──────── Selected excerpt ────────
Saturday, 14 November 2009

On Sculpture By The Sea


It seems churlish to pretend that 'Sculpture By The Sea' isn't happening, after all it is on my doorstep and the influx of traffic and old ladies into Tamarama is hard to ignore. So whilst it remains a beautiful sun kissed day and I feel generous I might share (or at least take this opportunity to gratuitously inflict some of my photography on my patient readers).


This annual festival fills the beach and cliff tops around my home with everything from the sort of abstract geometric public sculptures that might adorn the forecourt of a municipal office through objects rendered oversized and out of place, like Claes Oldenburg's discarded doodles, to jokey installations that take their meaning from their ocean side location. It's easy to scoff at 'Sculpture by The Sea', God knows I do, but if you open enough oysters you do find the ocassional pearl.

It's futile to seek a theme in SBTS, but two equestrian statues do stand out. One, 'Subterfuge' is an assemblage of industrial rusted cast-iron into the form of a Trojan horse. It has a quiet grace and an enviable place, looking out over the northern tip of Tamarama. The equestrian statue was once the pinnacle of the sculptor's art so it seems fitting two accomplished examples should be here. The second, and stronger work, is Belinda Villani's 'Tribute To A Workshorse' it is a lifesize reed sculpture of a pack horse with a seated rider. It reminds one of the pre-Raphaelite desire to give dignity to labour and might have made William Morris happy. The horse and rider are beautifully modeled, with a quiet muscular dignity. The choice of medium, kind of wicker reed, places it in a pastoral idyll, but at once emphasizes the fragility of that particular mental place.

Tamarama beach is home to a not very classical nude 'Little Boy Lost' by Paul Trefry (which is unintentionally hilariously given a modest pair of Speedos in the shot on the SBTS website). It would be easy to dismiss it as a Ron Mueck impersonation and it is really, but trying a little to hard for empathy with its oversized and manipulative eyes, but on a quiet beach, admittedly that's only possible before about 6AM, it seems to look less for its parents than for a meaning out on the horizon toward which it faces.
──────── The data ────────
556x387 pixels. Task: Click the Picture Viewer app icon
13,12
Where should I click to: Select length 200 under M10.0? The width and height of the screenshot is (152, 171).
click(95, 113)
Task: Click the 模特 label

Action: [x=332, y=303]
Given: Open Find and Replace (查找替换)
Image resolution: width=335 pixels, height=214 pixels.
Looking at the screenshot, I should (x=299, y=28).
────────
──────── The data ────────
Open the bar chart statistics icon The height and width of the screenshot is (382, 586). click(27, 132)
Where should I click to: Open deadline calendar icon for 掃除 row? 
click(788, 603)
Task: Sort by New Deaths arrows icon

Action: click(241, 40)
────────
──────── The data ────────
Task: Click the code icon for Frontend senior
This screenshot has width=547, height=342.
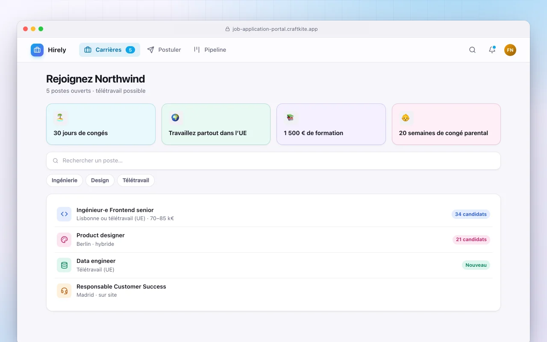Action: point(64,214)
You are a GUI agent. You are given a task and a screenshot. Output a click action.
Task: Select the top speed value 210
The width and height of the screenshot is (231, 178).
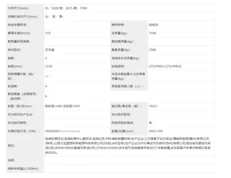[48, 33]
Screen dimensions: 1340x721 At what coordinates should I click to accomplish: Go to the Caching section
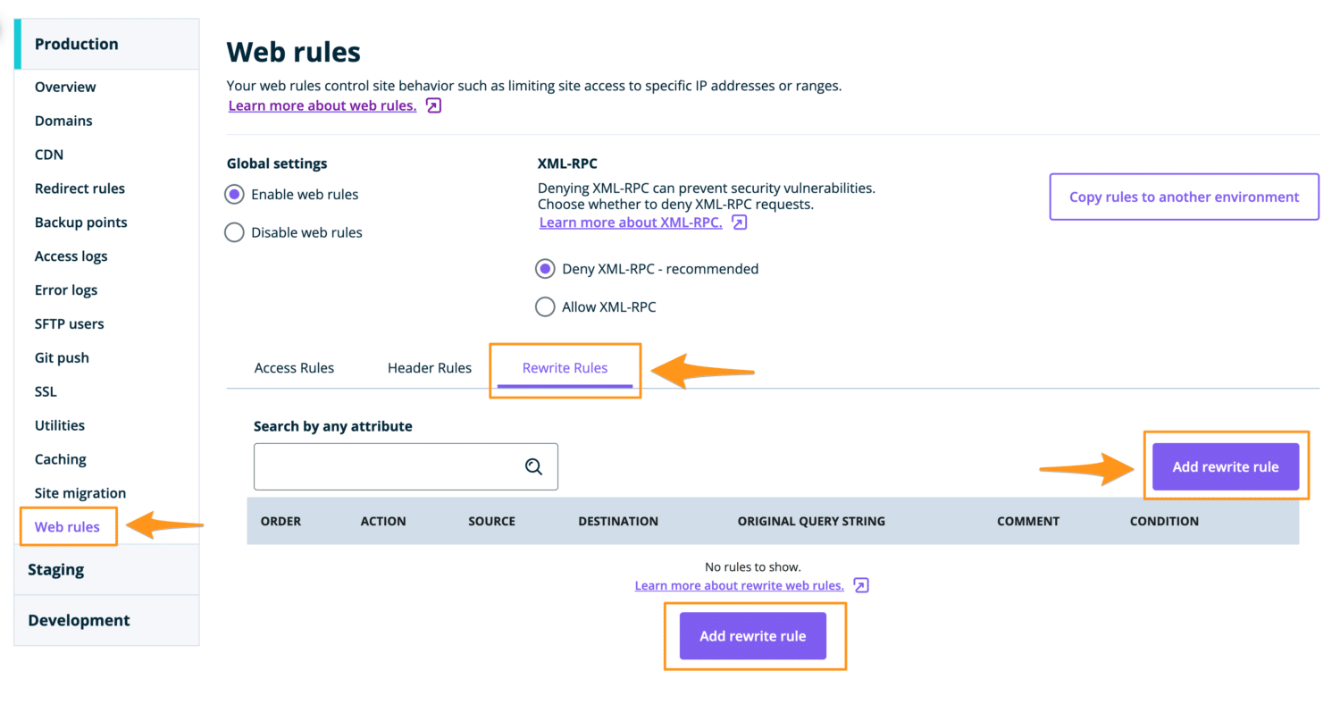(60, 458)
────────
▸ **What is being asked**: Can you pick up the blog post on Sculpture by the Sea after its final sentence and keep writing it?

▸ **Result for this task**:
Diamond skulls would usually raise my hackles but I found that the early morning light refracting through Phil Hall's 'Dying for a Drink', a large scale piece made from bottles, raised it from its appalling pun of a title. That's the thing with Sculpture by the Sea', if you plonk something down on a beach and wash it in the perfect light of dawn you can forgive it a lot of crimes.

This strip of coast becomes the land of public sculpture for a couple of weeks and often one can only wonder why some works want a place by the sea. One work that deserves it is Stephen King's 'The Eight'. I hope it's not just supposed to be some rowers shouldering their craft. In fact we have a large wooden place that evokes myth and history, it might be ancestors landing for the first time from a distant shore, caryatids from a pre-historic Parthenon or the sculptors of Easter Island finding a new home. These kind of confluences of our collective memory make for powerful art.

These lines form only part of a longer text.